### Directions
Tally the lines of the records that contain the string "before", then give the total and nothing more.

### Records supplied

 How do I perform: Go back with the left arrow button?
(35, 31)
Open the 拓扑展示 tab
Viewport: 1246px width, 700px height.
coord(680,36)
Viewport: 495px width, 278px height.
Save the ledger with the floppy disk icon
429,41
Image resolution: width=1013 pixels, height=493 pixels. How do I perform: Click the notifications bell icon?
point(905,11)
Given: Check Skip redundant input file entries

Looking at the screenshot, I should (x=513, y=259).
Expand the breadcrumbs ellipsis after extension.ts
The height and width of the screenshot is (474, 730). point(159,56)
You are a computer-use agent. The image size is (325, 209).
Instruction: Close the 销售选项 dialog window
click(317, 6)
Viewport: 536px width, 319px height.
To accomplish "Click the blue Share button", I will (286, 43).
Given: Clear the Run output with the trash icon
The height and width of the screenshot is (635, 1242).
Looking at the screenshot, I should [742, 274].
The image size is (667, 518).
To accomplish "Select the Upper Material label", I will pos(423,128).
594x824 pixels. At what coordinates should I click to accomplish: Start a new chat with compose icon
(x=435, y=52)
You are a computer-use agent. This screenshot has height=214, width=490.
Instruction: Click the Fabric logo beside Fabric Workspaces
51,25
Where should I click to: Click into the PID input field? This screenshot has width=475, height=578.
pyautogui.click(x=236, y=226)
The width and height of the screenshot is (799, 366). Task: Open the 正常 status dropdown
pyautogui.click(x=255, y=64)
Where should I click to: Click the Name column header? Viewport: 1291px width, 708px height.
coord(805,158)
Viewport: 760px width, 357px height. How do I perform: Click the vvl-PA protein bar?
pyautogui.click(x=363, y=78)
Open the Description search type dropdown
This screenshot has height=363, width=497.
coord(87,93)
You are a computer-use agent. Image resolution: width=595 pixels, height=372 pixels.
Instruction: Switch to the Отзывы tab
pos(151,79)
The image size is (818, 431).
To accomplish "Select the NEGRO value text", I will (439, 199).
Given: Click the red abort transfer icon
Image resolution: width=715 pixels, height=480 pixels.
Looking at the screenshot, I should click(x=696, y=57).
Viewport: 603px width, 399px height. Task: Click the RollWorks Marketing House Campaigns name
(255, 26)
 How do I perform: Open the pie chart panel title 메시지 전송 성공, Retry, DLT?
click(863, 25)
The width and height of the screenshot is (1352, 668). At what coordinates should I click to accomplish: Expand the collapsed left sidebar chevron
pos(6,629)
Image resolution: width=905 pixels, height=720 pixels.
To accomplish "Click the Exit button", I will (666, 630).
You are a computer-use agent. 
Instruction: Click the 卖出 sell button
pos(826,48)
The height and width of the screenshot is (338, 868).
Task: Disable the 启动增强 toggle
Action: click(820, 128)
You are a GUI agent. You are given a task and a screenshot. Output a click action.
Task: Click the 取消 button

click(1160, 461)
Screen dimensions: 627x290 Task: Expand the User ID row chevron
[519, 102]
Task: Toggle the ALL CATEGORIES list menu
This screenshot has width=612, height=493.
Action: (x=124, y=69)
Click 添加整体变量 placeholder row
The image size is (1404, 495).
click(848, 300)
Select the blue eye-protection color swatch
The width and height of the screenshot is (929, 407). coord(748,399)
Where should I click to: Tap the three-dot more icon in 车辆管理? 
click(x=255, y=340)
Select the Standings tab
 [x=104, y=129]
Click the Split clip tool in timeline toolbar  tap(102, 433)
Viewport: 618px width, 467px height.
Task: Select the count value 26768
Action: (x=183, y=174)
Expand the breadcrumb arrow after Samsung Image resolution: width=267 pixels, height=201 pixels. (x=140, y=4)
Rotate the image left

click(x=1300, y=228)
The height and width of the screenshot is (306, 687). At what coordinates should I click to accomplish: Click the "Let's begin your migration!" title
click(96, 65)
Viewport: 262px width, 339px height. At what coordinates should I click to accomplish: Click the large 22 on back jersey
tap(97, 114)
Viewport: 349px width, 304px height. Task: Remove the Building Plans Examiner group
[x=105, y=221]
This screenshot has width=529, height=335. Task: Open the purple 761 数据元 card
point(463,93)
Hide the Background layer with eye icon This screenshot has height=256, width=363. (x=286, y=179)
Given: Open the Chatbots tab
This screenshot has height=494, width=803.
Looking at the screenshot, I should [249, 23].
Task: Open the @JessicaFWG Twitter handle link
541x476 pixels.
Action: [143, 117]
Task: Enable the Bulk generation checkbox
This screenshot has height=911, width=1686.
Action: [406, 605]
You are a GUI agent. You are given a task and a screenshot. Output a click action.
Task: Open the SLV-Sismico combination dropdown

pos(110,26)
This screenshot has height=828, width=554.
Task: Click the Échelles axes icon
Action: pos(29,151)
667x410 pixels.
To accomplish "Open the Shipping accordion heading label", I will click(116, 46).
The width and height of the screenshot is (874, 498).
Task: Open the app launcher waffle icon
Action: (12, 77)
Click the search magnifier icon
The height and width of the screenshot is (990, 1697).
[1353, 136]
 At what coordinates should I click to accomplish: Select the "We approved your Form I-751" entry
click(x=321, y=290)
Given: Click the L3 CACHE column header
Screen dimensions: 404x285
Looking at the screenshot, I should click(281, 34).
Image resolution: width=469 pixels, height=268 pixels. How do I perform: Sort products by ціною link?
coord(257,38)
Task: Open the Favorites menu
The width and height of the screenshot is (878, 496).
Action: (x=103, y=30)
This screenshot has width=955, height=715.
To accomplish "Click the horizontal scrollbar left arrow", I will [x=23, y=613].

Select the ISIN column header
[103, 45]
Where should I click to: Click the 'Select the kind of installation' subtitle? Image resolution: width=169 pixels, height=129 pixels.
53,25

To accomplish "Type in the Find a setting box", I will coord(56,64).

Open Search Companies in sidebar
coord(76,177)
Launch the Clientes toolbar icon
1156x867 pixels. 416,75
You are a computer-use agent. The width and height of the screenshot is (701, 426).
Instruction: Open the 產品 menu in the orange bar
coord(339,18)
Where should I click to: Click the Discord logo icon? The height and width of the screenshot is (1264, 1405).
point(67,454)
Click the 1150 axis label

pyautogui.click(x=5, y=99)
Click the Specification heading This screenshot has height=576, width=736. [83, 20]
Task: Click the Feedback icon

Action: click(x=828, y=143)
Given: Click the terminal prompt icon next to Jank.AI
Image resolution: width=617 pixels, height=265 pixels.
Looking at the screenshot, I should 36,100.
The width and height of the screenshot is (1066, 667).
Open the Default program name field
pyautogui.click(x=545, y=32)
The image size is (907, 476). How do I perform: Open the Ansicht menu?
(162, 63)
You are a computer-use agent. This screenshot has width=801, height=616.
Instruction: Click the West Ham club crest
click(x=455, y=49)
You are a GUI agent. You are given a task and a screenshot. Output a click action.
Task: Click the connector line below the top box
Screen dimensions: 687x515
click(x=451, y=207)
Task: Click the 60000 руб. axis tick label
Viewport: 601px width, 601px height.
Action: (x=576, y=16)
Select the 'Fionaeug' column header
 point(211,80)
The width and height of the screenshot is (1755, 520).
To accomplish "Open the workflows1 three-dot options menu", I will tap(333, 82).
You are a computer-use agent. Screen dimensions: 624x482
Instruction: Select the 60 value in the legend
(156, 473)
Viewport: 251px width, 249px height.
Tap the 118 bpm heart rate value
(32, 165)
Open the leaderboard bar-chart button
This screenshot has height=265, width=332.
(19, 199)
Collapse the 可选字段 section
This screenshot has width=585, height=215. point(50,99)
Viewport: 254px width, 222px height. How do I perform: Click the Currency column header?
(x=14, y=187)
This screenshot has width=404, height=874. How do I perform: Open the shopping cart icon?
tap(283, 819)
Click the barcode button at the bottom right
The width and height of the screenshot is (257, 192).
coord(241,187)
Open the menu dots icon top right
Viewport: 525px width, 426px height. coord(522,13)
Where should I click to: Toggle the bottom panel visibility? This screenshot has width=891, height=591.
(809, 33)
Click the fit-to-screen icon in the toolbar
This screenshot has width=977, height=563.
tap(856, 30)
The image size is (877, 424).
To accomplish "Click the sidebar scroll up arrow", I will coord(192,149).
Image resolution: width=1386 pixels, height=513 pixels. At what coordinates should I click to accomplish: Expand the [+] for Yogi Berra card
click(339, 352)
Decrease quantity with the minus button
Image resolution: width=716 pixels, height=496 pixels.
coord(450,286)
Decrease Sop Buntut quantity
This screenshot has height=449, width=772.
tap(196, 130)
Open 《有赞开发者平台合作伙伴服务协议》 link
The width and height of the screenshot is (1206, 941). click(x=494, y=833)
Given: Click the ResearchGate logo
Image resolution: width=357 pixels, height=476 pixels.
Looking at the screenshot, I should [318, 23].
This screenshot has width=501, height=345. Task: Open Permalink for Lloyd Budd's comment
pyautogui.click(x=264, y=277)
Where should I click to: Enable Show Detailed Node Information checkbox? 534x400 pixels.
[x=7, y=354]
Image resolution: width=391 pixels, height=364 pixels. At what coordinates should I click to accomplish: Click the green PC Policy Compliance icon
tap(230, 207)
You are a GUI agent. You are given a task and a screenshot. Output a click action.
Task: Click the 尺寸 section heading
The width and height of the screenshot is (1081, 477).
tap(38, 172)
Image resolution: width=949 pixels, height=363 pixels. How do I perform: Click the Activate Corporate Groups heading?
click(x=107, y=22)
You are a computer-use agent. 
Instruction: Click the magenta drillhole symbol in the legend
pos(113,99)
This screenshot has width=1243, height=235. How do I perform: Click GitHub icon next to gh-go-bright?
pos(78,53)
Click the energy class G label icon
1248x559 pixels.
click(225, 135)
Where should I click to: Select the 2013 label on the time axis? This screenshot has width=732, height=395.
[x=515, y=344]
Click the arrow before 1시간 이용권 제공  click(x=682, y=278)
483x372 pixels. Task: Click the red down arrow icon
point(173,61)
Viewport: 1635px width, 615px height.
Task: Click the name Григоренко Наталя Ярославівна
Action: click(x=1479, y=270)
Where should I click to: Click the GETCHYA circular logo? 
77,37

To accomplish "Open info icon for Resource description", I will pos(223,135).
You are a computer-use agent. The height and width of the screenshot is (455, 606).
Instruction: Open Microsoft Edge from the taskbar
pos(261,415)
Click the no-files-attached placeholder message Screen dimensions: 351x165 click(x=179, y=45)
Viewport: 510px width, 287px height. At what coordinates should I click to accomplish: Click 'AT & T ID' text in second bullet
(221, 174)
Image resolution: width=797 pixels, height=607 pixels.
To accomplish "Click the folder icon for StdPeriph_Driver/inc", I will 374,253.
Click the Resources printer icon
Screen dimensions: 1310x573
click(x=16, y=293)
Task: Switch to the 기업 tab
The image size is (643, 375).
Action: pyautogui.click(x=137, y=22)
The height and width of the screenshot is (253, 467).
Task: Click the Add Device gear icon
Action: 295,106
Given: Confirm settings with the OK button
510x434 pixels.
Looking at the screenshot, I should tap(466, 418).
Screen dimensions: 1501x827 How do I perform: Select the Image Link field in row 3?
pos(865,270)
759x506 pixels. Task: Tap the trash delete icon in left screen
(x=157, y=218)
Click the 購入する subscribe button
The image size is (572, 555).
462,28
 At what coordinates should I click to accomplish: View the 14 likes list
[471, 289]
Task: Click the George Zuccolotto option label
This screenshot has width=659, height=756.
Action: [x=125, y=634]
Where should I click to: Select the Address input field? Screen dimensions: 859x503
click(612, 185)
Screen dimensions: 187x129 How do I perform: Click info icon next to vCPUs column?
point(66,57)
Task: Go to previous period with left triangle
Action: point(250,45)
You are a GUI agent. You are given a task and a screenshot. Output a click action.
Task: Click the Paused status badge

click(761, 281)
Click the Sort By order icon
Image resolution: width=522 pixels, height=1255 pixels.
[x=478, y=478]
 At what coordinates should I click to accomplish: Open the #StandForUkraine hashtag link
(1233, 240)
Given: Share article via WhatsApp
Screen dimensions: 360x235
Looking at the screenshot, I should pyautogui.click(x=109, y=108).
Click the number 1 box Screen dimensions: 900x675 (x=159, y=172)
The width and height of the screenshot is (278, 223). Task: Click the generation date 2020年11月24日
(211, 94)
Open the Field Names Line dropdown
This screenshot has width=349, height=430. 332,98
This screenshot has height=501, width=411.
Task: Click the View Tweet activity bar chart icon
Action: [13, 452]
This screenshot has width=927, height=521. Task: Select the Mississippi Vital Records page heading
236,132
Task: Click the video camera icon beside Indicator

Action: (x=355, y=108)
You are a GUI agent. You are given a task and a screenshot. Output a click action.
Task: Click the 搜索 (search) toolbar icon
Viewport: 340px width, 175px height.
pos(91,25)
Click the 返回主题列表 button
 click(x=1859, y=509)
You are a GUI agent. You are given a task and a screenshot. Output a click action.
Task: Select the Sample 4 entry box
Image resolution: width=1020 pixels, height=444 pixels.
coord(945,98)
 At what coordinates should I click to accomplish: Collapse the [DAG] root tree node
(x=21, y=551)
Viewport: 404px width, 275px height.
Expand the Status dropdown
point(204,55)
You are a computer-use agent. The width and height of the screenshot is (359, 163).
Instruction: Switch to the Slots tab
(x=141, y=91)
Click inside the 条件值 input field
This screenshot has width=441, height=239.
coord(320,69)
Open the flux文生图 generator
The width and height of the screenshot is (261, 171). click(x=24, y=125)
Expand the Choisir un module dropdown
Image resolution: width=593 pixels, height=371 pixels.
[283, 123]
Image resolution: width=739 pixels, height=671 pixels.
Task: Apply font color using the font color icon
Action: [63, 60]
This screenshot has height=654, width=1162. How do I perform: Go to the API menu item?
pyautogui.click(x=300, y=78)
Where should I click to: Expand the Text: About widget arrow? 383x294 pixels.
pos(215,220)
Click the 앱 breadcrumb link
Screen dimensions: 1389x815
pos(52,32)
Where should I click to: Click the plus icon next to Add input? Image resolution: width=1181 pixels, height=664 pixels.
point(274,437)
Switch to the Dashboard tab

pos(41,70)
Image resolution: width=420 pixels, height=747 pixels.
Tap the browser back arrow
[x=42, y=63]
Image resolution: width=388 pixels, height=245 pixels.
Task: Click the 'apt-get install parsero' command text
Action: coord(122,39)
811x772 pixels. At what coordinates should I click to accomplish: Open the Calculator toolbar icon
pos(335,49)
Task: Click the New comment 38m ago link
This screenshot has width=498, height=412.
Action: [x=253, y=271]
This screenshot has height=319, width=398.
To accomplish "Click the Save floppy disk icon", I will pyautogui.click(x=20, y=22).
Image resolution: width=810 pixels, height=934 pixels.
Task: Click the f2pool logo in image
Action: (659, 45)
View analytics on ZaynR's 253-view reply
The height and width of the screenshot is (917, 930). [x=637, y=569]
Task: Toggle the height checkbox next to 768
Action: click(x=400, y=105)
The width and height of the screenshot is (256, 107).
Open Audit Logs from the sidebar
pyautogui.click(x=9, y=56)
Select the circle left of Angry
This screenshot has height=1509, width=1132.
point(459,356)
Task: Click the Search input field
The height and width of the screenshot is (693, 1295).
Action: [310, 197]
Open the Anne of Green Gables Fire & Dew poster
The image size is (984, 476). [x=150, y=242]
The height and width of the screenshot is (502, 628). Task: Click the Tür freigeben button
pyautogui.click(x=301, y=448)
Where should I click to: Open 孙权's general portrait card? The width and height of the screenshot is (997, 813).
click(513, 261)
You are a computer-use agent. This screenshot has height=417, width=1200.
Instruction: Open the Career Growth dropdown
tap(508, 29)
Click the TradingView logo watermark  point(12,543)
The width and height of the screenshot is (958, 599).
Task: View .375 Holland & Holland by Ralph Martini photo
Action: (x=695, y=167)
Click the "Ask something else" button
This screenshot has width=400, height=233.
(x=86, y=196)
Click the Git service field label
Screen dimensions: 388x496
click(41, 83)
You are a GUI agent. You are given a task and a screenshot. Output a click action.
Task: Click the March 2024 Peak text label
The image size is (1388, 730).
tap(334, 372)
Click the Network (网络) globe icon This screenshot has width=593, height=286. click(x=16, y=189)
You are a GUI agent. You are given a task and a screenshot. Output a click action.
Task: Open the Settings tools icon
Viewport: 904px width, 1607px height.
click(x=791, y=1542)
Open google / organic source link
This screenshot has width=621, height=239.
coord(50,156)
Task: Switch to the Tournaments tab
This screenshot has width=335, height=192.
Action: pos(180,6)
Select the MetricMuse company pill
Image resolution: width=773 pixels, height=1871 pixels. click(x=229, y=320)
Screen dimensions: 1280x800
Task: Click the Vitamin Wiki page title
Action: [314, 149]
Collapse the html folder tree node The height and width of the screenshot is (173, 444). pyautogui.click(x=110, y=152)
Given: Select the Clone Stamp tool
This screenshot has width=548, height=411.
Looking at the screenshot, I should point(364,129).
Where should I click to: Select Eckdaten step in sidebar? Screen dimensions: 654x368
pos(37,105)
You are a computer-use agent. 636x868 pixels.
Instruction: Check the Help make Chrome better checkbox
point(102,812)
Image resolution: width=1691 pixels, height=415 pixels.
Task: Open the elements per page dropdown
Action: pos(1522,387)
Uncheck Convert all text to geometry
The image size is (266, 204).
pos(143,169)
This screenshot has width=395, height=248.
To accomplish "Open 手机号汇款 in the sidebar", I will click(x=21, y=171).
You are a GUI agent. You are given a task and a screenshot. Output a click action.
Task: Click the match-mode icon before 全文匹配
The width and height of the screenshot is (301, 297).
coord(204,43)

### Solution
2